Material provided:
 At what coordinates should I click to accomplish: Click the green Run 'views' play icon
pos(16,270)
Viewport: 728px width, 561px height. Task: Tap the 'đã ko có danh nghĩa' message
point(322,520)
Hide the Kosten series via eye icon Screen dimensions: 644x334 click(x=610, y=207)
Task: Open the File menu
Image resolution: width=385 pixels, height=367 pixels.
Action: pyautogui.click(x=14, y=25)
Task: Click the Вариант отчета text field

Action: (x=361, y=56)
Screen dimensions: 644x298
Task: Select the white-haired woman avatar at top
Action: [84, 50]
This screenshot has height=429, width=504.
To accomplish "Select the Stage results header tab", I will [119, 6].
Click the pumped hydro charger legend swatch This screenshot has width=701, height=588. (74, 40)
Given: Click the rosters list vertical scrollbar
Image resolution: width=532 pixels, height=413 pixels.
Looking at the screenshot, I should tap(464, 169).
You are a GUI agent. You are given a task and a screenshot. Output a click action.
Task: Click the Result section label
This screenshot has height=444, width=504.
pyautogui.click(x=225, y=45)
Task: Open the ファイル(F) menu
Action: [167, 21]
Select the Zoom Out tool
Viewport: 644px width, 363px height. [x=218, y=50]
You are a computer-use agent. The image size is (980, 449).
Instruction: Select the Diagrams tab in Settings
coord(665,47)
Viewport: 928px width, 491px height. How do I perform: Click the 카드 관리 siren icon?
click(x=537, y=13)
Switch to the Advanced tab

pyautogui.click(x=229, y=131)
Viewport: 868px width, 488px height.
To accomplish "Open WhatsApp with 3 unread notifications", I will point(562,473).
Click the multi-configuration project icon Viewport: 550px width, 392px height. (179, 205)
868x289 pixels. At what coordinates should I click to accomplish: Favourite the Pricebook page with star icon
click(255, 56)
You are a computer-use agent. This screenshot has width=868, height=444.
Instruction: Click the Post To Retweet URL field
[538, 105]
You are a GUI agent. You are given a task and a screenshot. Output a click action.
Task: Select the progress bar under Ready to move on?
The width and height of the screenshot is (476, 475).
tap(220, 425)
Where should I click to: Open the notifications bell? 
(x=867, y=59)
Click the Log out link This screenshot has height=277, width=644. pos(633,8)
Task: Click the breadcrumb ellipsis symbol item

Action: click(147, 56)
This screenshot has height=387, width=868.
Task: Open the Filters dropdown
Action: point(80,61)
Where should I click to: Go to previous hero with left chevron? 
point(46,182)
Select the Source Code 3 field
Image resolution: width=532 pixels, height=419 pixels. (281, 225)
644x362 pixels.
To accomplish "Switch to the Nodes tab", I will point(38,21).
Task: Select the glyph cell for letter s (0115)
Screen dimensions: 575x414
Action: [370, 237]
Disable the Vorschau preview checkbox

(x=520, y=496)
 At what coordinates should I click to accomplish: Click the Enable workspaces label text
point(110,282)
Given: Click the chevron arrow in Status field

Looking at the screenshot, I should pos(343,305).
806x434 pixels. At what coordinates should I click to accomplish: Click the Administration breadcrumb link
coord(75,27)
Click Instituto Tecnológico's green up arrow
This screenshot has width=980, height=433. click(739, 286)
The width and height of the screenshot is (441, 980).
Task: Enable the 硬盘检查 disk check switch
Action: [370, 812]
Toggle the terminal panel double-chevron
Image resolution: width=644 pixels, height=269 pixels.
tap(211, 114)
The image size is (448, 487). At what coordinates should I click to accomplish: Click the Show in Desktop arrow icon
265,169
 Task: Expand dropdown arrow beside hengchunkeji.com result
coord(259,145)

Exercise description: Repeat the data in its entirety, character for character.

Exercise answer:
 At what coordinates should I click to accomplish: Click the green Run 'views' play icon
pos(16,270)
Viewport: 728px width, 561px height. Task: Tap the 'đã ko có danh nghĩa' message
point(322,520)
Hide the Kosten series via eye icon Screen dimensions: 644x334 click(x=610, y=207)
Task: Open the File menu
Image resolution: width=385 pixels, height=367 pixels.
Action: pyautogui.click(x=14, y=25)
Task: Click the Вариант отчета text field

Action: (x=361, y=56)
Screen dimensions: 644x298
Task: Select the white-haired woman avatar at top
Action: [84, 50]
This screenshot has height=429, width=504.
To accomplish "Select the Stage results header tab", I will [119, 6].
Click the pumped hydro charger legend swatch This screenshot has width=701, height=588. (74, 40)
Given: Click the rosters list vertical scrollbar
Image resolution: width=532 pixels, height=413 pixels.
Looking at the screenshot, I should tap(464, 169).
You are a GUI agent. You are given a task and a screenshot. Output a click action.
Task: Click the Result section label
This screenshot has height=444, width=504.
pyautogui.click(x=225, y=45)
Task: Open the ファイル(F) menu
Action: [167, 21]
Select the Zoom Out tool
Viewport: 644px width, 363px height. [x=218, y=50]
You are a computer-use agent. The image size is (980, 449).
Instruction: Select the Diagrams tab in Settings
coord(665,47)
Viewport: 928px width, 491px height. How do I perform: Click the 카드 관리 siren icon?
click(x=537, y=13)
Switch to the Advanced tab

pyautogui.click(x=229, y=131)
Viewport: 868px width, 488px height.
To accomplish "Open WhatsApp with 3 unread notifications", I will point(562,473).
Click the multi-configuration project icon Viewport: 550px width, 392px height. (179, 205)
868x289 pixels. At what coordinates should I click to accomplish: Favourite the Pricebook page with star icon
click(255, 56)
You are a computer-use agent. This screenshot has width=868, height=444.
Instruction: Click the Post To Retweet URL field
[538, 105]
You are a GUI agent. You are given a task and a screenshot. Output a click action.
Task: Select the progress bar under Ready to move on?
The width and height of the screenshot is (476, 475).
tap(220, 425)
Where should I click to: Open the notifications bell? 
(x=867, y=59)
Click the Log out link This screenshot has height=277, width=644. pos(633,8)
Task: Click the breadcrumb ellipsis symbol item

Action: click(147, 56)
This screenshot has height=387, width=868.
Task: Open the Filters dropdown
Action: point(80,61)
Where should I click to: Go to previous hero with left chevron? 
point(46,182)
Select the Source Code 3 field
Image resolution: width=532 pixels, height=419 pixels. (281, 225)
644x362 pixels.
To accomplish "Switch to the Nodes tab", I will point(38,21).
Task: Select the glyph cell for letter s (0115)
Screen dimensions: 575x414
Action: [370, 237]
Disable the Vorschau preview checkbox

(x=520, y=496)
 At what coordinates should I click to accomplish: Click the Enable workspaces label text
point(110,282)
Given: Click the chevron arrow in Status field

Looking at the screenshot, I should pos(343,305).
806x434 pixels. At what coordinates should I click to accomplish: Click the Administration breadcrumb link
coord(75,27)
Click Instituto Tecnológico's green up arrow
This screenshot has width=980, height=433. click(739, 286)
The width and height of the screenshot is (441, 980).
Task: Enable the 硬盘检查 disk check switch
Action: [370, 812]
Toggle the terminal panel double-chevron
Image resolution: width=644 pixels, height=269 pixels.
tap(211, 114)
The image size is (448, 487). At what coordinates should I click to accomplish: Click the Show in Desktop arrow icon
265,169
 Task: Expand dropdown arrow beside hengchunkeji.com result
coord(259,145)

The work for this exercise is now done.